BÖYLE BİR SEÇİM HAZIRLIYORLAR
Sahillere bir bakalım Hatay, AK Parti’nin yönetimindedir. Devam edelim, Adana, Antalya, Muğla, Aydın, İzmir, Balıkesir, Çanakkale bunlardan kim kaldı? Dikkat etsinler. Bunların üzerine gelinecek. AK Parti Adana'yı perişan etti. Muğla şimdilik duruyor. Tehditler var biliyorum. Tehditler ve teklifler var. Çünkü tehdit ve teklif beraber gidiyor. Arkasından Aydın skandalını yaşadık. Skandal bile demek insani bir skandal. Bir insanı bu şekilde himaye vererek transfer etmek ne demek? Balıkesir kalıyor, Çanakkale kalıyor. Bunların hepsi gündemlerindedir. Hiç tereddüt etmeyin. Muğla da gündemdedir. Murat Emir, seçmen bu konuya tepki gösteriyor dedi. Seçmen seçim olduğu zaman konuşuyor. Mesele demek ki seçim sandığını getirebilmekte. Bugün CHP komisyonu bir tarafa bırakıp tek konuya konsantre olmalı o da seçim sandığını milletin önüne getirmek. Türkiye'de artık başka bir gündem maddesi kalmamıştır. Ne komisyon önemi vardır, ne geri kalan hukuki tartışmaların önemi vardır. Hiçbirinin önemi yok. Bir tek önemli olan konu var. O da seçim sandığını milletin önüne getirmek. Bunun kararı ortaya çıktıktan sonra adayın kim olacağı da konuşulur, ittifaklar da konuşulur. Her şey konuşulur. Çünkü bu geciktiği takdirde başka daha neler konuşacağız onu da söyleyeyim. Daraltılmış bölgeyi getirecekler ve bunu seçimden 90 gün önce getirecekler. Hareket edecek kabiliyetiniz bile kalmayacak. Bunu zamanında Özal bir kere yaptı. Ondan sonra bu bütün Afgan ve Suriyeli mülteci şeylere sığınmacıları mülteci kabul edip onların hepsine de vatandaşlıkla beraber seçmen kartı verecekler. Böyle bir seçim hazırlıyorlar. 2027 senesinin sonbaharına elektronik oylamada bir de elektronik oylama gelecek. Bunun için o elektronik oylamayı istiyorlar.

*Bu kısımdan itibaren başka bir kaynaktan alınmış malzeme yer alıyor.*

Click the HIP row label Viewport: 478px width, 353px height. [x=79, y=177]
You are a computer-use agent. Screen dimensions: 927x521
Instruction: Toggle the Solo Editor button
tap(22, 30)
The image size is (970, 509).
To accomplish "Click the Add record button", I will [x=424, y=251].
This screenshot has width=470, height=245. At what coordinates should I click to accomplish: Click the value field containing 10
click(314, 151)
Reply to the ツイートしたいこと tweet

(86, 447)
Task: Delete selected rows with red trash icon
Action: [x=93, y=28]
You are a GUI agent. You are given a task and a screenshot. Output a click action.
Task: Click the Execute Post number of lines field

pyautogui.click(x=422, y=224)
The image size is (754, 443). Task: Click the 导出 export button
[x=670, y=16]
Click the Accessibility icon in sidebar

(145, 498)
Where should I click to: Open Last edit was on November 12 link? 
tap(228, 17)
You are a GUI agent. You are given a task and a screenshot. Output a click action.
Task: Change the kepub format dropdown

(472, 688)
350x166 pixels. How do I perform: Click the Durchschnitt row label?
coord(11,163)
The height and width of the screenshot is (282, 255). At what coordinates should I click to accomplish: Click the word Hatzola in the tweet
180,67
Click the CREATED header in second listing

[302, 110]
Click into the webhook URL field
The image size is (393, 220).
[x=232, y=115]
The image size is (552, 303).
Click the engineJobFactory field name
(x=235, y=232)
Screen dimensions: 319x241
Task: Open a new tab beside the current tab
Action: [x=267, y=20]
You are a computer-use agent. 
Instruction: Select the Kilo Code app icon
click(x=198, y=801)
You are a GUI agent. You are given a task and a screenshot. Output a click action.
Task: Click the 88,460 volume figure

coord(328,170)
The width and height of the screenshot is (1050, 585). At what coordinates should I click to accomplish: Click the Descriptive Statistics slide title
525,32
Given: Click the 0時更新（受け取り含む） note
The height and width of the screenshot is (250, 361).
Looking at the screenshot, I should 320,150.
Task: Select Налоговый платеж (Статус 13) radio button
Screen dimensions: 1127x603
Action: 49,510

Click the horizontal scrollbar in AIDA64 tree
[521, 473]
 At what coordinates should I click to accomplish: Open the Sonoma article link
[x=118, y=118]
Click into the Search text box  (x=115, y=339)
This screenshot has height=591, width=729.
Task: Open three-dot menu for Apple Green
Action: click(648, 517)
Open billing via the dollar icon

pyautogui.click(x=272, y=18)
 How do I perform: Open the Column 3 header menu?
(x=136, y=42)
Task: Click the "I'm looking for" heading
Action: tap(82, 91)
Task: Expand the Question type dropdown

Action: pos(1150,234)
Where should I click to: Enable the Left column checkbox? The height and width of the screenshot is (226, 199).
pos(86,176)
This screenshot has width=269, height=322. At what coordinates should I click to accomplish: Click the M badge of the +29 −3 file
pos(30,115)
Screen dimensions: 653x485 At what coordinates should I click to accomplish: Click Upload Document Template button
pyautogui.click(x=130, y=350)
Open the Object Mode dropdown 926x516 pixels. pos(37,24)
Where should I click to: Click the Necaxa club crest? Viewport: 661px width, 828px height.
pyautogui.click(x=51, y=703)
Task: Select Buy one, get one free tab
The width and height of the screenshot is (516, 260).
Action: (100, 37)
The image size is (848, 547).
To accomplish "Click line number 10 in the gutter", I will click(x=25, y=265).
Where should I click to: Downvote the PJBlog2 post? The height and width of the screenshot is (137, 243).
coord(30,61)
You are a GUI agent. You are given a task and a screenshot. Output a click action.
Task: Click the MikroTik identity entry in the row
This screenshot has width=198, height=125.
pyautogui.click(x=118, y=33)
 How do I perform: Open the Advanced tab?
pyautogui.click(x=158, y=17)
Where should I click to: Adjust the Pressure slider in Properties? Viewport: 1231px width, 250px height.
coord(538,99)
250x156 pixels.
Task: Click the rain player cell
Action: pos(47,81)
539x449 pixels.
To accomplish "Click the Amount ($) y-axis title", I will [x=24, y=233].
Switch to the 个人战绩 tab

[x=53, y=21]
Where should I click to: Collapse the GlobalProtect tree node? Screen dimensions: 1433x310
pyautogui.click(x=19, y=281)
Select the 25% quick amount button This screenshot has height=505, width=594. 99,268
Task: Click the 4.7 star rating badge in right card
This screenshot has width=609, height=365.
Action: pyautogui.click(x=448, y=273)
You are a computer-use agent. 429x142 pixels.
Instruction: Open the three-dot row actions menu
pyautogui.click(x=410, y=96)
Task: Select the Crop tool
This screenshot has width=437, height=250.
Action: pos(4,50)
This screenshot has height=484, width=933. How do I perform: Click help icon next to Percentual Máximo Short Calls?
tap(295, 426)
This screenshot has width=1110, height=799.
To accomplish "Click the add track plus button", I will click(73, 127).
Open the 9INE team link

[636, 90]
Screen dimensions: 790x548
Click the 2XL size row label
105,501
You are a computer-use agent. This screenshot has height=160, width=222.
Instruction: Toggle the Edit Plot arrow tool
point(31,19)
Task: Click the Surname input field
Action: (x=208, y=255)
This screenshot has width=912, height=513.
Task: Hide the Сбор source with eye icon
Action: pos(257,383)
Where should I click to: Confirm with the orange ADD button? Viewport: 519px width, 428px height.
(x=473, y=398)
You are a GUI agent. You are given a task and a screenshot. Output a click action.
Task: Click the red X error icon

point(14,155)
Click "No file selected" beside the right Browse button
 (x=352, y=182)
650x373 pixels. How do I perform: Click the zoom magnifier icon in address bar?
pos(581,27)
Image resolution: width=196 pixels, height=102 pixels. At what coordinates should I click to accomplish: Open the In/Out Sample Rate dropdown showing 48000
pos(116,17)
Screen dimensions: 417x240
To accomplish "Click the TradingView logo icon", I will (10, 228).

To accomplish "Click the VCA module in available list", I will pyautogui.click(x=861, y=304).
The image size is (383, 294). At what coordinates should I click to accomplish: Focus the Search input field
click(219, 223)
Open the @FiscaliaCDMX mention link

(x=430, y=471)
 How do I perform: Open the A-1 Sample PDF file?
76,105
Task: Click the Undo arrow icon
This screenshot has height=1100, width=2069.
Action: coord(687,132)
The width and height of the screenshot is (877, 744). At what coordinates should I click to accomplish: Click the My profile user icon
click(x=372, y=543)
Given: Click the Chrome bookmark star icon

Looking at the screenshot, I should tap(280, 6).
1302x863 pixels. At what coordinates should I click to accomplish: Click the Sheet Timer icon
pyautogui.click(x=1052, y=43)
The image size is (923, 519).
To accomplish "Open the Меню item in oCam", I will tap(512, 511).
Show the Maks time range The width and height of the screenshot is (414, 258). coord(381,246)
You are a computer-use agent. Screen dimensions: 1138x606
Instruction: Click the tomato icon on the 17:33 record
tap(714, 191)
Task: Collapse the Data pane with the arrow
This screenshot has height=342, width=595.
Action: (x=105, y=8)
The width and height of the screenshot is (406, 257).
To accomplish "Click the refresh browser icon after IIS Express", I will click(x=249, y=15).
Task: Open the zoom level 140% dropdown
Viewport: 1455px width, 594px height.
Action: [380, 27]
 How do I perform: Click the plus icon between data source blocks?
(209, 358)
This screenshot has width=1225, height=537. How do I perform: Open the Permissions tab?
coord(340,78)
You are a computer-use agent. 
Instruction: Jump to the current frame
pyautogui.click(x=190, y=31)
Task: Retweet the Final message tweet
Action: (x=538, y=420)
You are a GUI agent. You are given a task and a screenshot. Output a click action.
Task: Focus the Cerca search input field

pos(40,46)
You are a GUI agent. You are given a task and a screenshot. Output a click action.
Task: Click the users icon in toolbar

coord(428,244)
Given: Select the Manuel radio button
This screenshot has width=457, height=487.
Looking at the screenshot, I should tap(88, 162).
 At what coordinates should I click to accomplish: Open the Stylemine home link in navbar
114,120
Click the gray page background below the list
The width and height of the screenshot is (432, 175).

Gerçekçi konuşalım elektronik oylamalı daraltılmış bir bölgede Suriyeli ve Afganlara seçmen hakkı verilmiş. 2027 senesindeki bir seçimin sonucunu bugünden isterseniz söyleyelim. O yüzden bir tek konu var. Erken seçim sandığını milletin önüne getirmek. Bunun için ne yapılacaksa yapılması lazım. Denilebilir ki biz bunu talep ediyoruz, rakamımız yok. Bu kadar seçmenin hareketlendiği bir ortamda siz bunu seçmenle beraber bu sandığı getirtecek eylem planlarından hareket etmeniz lazım. Yoksa Meclis’te onu konuştuk, bunu konuştuğunun hiçbir manası kalmadı. Çünkü Türkiye'de hiçbir şey ahlaklı ve liyakatlı bir yönetim gelmeden hallolmayacaktır. Bu yönetimin de çaresi erken seçim sandığıdır. Çünkü bakın gelecek ay Muğla'ya yapılan baskıları konuşacağız. Bir sonraki ay Balıkesir ve Çanakkale'ye yapılan baskıları konuşacağız. Tayyip Erdoğan karar vermiş sahilleri seçimden almadan bu yollarla alıyor. Ya kayyum atıyor ya bu yoldan alıyor. İşte bak Hatay hariç sahilde bir tane belediyesi yoktu. Adana'yı perişan etti. Zeydan Bey'i hapse attı. Muhittin Böcek'i hapse attı. Arkasından şimdi Muğla'yı sıkıştırıyor. Duyuyoruz. Aydın'ı transfer etti. Geriye kalan Balıkesir ile Çanakkale. Bunları iki ay sonra da onları konuşuyor olacağız.